## START DATA SUPPLIED

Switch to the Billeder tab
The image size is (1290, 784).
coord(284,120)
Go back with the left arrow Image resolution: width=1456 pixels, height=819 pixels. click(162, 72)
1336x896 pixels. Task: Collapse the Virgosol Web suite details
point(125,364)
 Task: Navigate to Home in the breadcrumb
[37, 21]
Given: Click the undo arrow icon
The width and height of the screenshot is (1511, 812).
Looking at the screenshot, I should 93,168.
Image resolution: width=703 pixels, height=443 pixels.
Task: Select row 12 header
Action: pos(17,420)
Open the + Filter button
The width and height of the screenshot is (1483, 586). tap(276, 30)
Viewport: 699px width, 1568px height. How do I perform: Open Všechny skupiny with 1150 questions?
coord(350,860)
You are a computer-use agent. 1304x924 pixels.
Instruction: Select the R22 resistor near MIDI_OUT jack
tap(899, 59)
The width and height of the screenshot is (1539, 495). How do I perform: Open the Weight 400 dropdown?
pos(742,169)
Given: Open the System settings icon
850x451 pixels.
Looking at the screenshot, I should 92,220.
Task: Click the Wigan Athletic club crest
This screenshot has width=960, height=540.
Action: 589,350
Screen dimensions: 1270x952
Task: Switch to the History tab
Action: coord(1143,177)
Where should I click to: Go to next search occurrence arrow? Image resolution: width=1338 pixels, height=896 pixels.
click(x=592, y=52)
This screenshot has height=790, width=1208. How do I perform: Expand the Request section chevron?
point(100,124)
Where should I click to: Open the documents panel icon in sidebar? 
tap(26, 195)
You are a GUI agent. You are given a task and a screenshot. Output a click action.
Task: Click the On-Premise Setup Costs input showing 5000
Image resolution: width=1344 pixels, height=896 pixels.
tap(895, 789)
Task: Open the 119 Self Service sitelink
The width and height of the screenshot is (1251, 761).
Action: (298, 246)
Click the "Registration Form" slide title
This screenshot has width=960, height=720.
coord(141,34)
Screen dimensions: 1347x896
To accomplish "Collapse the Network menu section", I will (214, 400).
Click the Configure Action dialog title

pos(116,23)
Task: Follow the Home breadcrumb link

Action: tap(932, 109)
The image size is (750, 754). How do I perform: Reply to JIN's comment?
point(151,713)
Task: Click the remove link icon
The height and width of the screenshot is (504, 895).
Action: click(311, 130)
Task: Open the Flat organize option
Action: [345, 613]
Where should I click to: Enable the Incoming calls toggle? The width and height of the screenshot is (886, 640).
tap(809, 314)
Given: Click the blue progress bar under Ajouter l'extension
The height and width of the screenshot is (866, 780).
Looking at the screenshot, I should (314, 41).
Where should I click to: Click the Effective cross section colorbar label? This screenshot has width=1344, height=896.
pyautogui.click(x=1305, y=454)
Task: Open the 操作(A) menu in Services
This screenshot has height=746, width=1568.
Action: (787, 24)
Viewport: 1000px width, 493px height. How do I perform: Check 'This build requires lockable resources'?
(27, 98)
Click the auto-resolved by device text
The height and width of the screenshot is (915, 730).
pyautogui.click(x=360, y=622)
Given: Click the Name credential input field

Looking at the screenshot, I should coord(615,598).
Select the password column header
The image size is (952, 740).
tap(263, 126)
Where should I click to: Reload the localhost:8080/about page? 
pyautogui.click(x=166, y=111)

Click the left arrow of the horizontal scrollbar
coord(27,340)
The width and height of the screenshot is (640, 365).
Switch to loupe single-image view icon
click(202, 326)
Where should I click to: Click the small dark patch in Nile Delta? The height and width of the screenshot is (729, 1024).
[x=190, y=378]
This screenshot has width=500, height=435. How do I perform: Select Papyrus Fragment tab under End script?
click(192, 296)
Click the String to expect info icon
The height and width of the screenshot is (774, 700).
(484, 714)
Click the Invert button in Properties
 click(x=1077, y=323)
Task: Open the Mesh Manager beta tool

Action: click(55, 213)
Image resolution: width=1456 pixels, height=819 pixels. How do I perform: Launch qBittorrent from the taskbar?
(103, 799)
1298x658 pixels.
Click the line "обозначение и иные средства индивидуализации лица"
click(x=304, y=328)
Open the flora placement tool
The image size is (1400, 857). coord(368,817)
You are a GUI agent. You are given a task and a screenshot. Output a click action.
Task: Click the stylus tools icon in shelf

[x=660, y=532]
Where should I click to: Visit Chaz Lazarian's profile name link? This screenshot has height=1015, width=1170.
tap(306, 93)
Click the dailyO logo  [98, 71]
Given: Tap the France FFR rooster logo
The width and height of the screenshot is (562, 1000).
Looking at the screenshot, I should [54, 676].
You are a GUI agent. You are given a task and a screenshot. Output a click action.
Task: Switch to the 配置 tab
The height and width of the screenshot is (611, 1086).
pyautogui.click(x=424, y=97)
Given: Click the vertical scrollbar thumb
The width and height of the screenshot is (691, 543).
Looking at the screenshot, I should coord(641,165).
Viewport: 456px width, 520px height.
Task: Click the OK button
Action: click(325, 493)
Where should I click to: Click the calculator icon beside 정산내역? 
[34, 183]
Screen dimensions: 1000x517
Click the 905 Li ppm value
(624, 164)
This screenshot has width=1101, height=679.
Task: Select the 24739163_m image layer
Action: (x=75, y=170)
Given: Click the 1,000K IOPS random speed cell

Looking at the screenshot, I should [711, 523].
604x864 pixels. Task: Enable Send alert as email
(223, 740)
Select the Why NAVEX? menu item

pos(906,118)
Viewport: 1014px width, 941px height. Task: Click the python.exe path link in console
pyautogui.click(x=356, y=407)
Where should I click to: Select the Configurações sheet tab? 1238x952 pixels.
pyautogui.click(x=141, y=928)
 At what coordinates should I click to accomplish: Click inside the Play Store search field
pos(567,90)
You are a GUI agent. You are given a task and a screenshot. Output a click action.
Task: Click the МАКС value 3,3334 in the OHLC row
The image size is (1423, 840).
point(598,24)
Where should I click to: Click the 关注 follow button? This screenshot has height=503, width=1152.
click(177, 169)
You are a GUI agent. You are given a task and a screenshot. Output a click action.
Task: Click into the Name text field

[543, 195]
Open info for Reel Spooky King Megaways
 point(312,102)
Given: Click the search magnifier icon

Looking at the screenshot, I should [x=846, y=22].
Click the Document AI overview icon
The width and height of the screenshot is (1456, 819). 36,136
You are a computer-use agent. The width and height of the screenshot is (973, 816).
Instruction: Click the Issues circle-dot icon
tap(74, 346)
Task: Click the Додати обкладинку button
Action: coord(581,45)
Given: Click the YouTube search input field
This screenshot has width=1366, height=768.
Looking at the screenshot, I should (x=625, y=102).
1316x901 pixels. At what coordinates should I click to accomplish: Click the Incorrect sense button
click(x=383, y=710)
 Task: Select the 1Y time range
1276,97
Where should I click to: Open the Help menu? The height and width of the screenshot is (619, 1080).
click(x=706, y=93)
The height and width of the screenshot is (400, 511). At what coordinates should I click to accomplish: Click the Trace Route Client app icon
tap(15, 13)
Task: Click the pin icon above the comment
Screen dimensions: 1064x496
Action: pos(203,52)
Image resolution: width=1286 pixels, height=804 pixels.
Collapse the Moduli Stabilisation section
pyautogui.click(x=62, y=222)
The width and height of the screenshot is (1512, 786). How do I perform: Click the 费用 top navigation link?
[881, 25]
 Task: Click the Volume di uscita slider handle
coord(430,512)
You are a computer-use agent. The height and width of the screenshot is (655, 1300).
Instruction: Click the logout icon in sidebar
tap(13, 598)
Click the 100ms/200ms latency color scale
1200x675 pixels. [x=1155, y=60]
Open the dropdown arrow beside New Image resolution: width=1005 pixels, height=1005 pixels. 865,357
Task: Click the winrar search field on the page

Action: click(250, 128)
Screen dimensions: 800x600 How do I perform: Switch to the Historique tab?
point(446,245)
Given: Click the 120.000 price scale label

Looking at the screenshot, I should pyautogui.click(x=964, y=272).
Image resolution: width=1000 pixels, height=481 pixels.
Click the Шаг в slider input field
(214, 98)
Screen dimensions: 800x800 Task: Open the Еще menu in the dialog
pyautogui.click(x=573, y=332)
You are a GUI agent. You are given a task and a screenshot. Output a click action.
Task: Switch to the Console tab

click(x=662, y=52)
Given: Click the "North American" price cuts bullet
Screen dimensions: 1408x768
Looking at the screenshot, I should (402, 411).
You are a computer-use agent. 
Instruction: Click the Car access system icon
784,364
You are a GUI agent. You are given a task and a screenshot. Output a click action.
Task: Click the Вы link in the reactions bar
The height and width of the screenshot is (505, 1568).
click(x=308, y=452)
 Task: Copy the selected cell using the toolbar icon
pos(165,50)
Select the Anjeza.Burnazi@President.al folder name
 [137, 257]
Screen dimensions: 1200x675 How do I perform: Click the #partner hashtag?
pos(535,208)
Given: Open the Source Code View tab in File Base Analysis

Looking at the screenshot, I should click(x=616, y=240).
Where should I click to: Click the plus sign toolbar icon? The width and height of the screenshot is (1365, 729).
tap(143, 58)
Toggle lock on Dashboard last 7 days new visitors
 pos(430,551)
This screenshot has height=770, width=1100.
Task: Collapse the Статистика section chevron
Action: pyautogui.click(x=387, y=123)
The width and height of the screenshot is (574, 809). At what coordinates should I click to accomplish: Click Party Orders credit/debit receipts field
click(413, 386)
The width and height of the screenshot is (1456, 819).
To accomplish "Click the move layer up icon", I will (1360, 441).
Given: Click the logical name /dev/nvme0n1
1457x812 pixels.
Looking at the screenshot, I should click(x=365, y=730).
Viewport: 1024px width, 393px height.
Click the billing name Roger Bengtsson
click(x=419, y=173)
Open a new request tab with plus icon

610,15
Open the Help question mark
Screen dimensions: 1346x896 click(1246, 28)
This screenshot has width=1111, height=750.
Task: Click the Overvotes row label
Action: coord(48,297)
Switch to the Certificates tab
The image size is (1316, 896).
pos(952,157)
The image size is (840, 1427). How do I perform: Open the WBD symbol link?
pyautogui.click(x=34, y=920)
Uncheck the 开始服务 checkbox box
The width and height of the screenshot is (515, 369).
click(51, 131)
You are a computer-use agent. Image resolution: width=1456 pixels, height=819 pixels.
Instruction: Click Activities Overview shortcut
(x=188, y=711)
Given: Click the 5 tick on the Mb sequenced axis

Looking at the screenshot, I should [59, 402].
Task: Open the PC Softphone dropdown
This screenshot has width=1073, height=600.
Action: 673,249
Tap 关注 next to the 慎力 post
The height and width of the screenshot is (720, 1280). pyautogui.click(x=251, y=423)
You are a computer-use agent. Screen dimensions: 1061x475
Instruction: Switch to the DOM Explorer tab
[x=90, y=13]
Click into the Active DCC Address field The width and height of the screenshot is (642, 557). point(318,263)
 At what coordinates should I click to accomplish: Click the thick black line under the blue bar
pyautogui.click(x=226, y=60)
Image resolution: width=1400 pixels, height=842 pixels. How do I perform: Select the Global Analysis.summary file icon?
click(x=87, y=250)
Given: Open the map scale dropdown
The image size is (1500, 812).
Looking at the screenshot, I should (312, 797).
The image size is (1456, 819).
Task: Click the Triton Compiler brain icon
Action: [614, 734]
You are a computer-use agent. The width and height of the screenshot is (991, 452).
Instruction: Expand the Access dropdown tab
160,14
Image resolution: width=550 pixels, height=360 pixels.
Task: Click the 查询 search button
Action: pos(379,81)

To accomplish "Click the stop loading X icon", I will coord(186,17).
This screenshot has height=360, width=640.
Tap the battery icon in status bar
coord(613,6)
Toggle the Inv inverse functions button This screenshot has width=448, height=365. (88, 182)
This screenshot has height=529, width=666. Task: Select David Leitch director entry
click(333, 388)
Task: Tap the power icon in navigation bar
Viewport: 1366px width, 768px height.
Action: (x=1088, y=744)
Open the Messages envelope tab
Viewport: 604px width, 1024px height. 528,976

## END DATA SUPPLIED

§ DIRECTION
Count the lines above that contain the string "Expand", treating uppercase and lowercase as different. Reply with the number only.

§ EXPECTED ANSWER
2